## Given request
Rewrite the stretch of lines from the one containing "You are a computer-use" through the one containing "pos(1134,119)", swapping "red" for "blue" and keeping everything else the same. Leave out the pictures.

## Data listing
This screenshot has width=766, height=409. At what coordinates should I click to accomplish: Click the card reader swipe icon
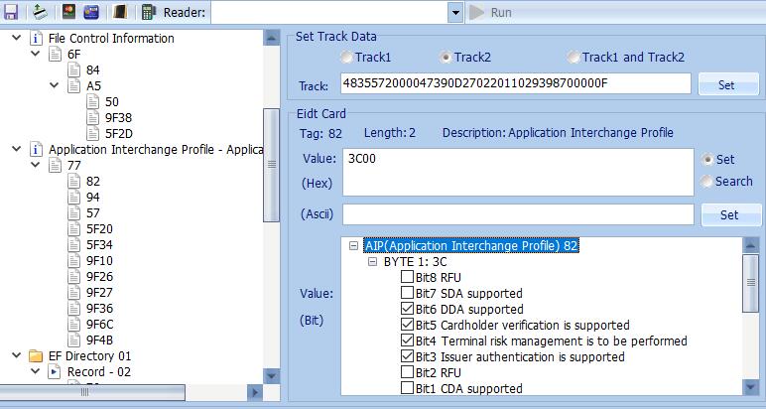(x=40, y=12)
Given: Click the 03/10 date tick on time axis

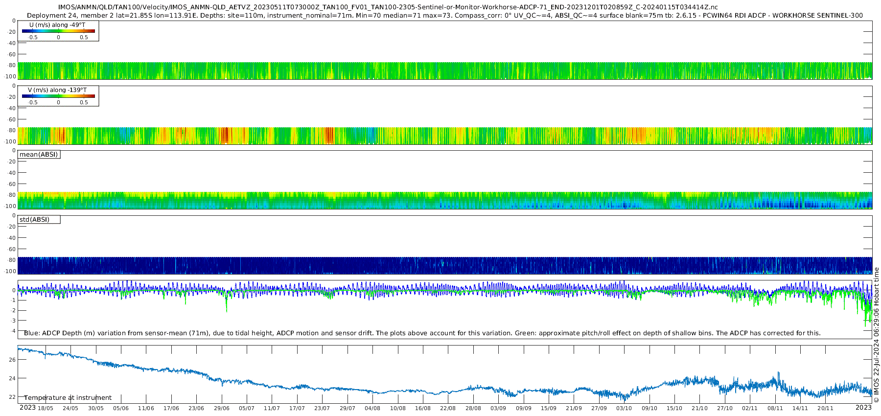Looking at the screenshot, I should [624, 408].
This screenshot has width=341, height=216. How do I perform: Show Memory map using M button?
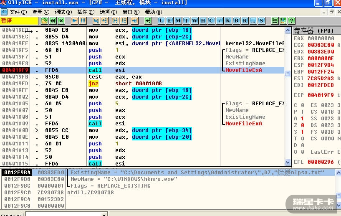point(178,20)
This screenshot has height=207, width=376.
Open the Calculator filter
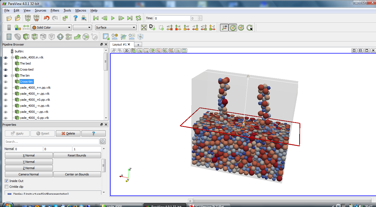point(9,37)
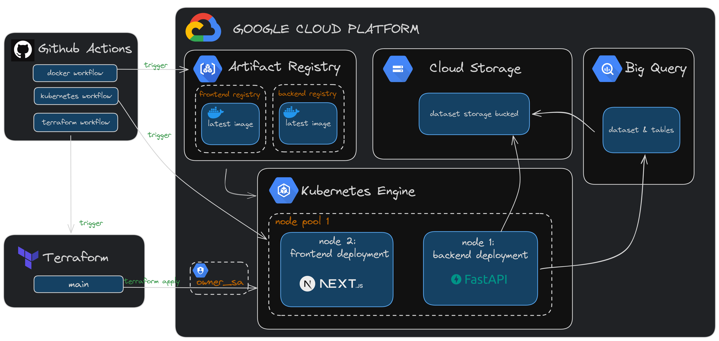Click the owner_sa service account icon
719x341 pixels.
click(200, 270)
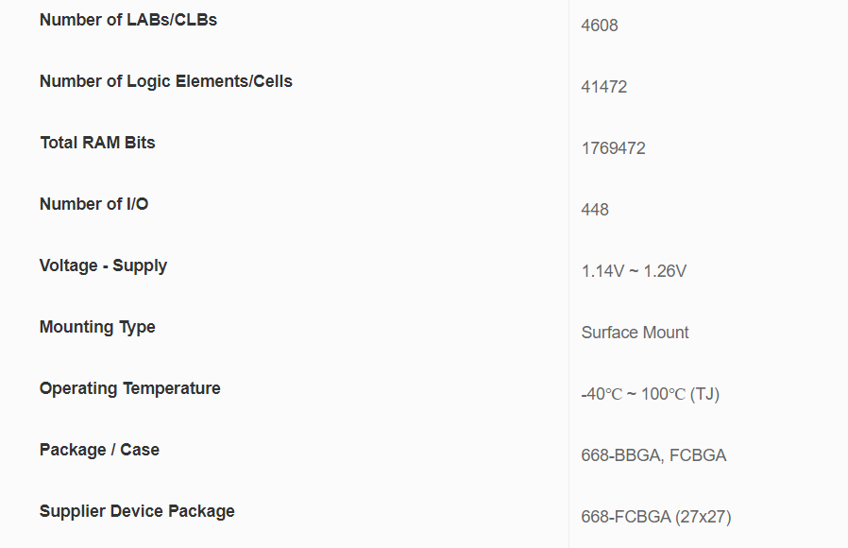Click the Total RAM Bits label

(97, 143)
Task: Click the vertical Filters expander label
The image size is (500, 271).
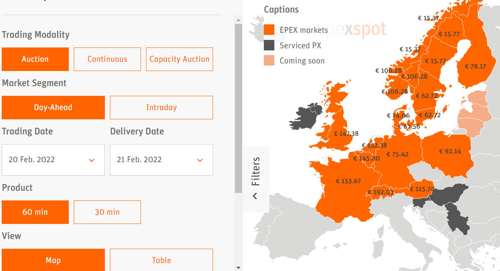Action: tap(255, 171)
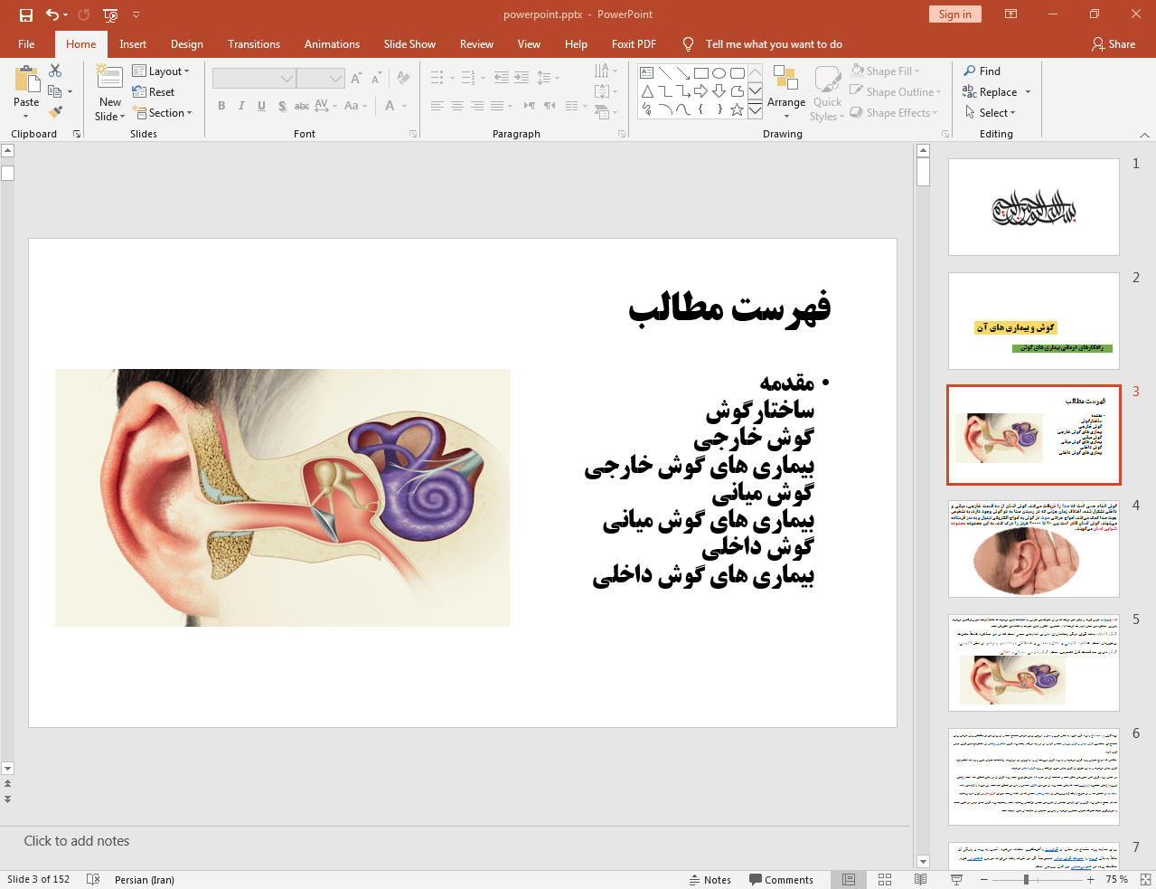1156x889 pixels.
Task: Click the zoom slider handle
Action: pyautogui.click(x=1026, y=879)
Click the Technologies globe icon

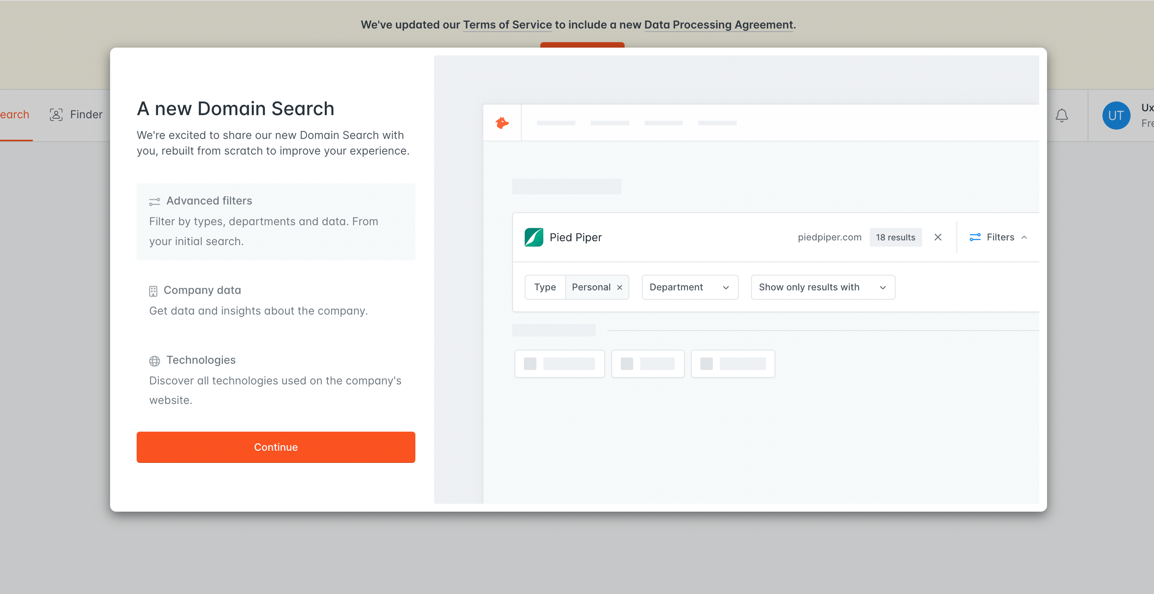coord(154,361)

---

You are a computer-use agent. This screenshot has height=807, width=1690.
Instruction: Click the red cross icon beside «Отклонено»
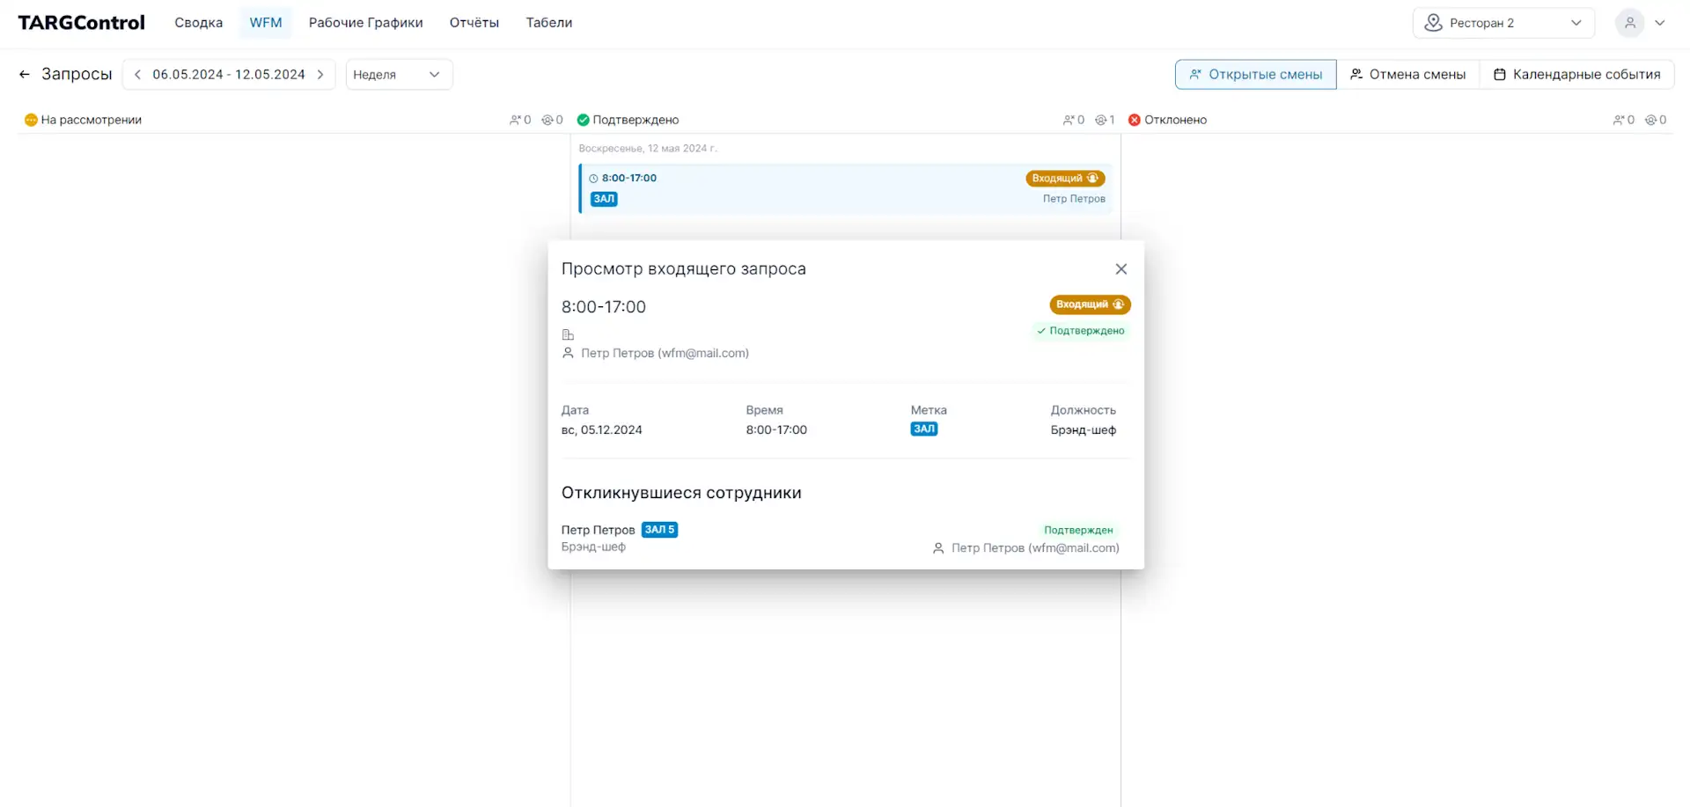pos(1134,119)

## Result of this task
You are a computer-use agent. This screenshot has height=807, width=1690.
Instruction: Click the blue cross icon beside «Отклонено»
pos(1134,119)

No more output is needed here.